● Set task: Rewrite the entries starting at the line that contains "Given: Open the Derive node category" and ending after the line that contains "Looking at the", replacing "category" with "section" and keeping everything else the same. Leave out the pictures.

--- begin Records shown ---

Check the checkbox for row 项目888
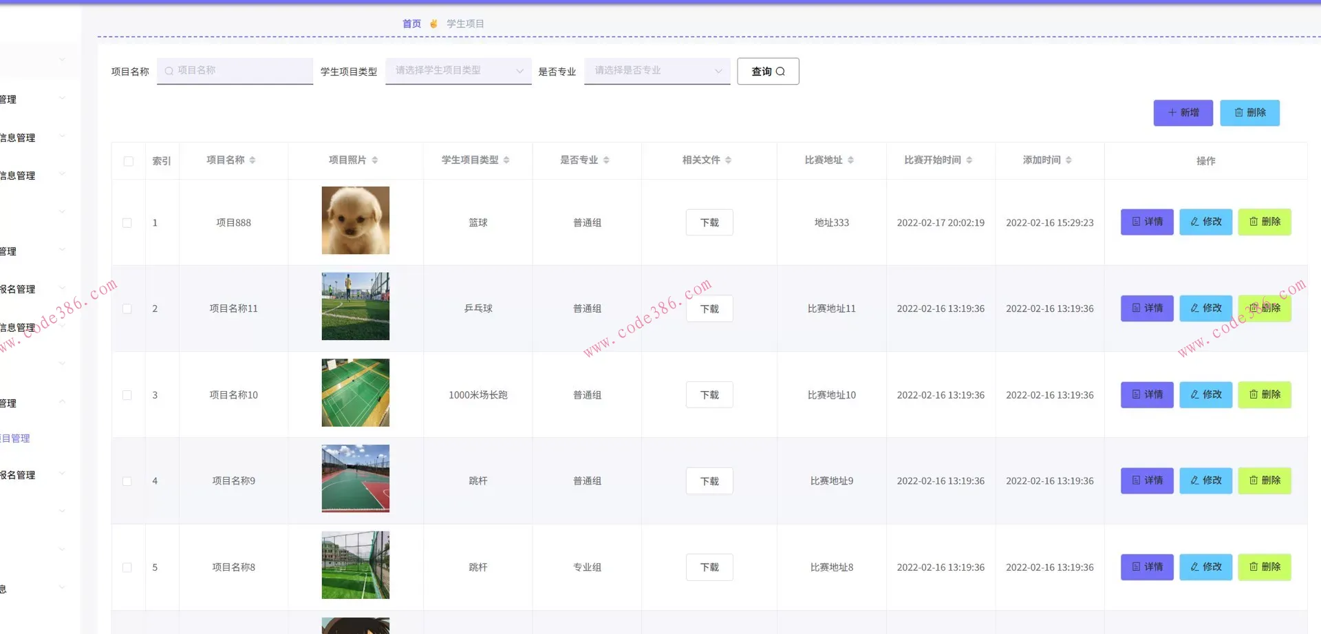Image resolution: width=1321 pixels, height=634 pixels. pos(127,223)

--- end Records shown ---
--- begin Records shown ---

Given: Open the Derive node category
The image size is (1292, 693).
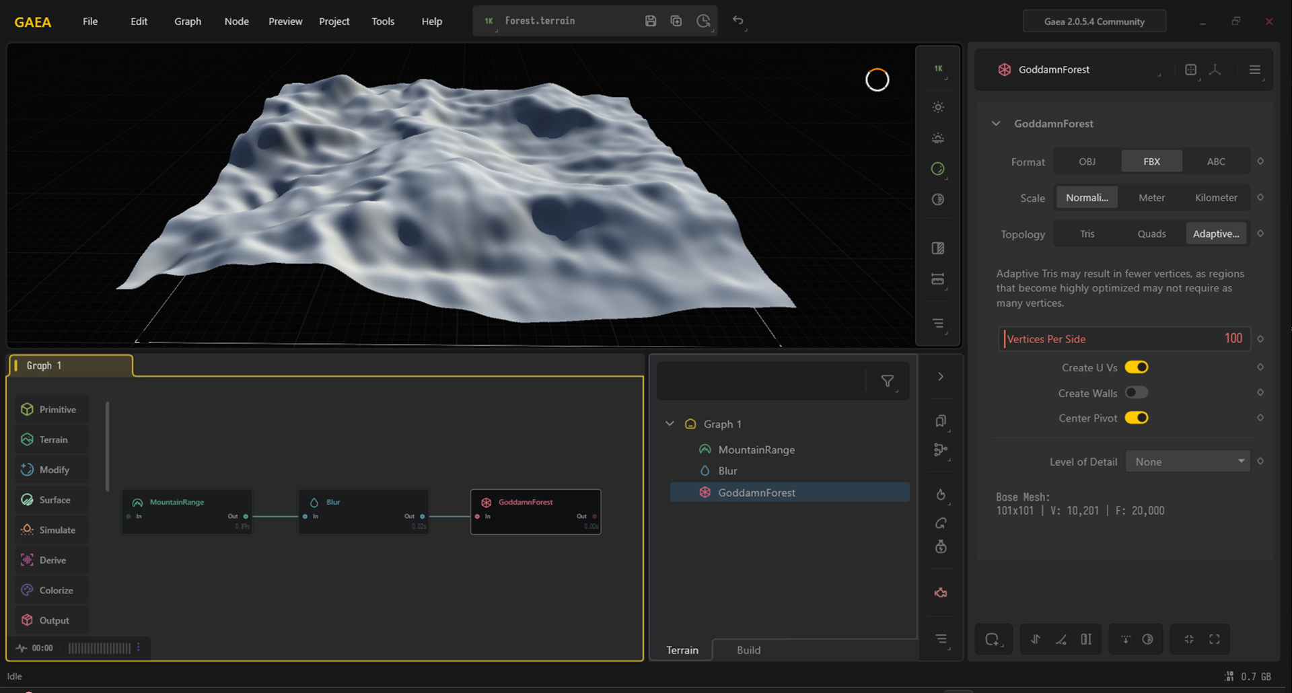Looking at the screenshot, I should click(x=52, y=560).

--- end Records shown ---

● Right answer:
Given: Open the Derive node section
The image size is (1292, 693).
Looking at the screenshot, I should click(x=52, y=560).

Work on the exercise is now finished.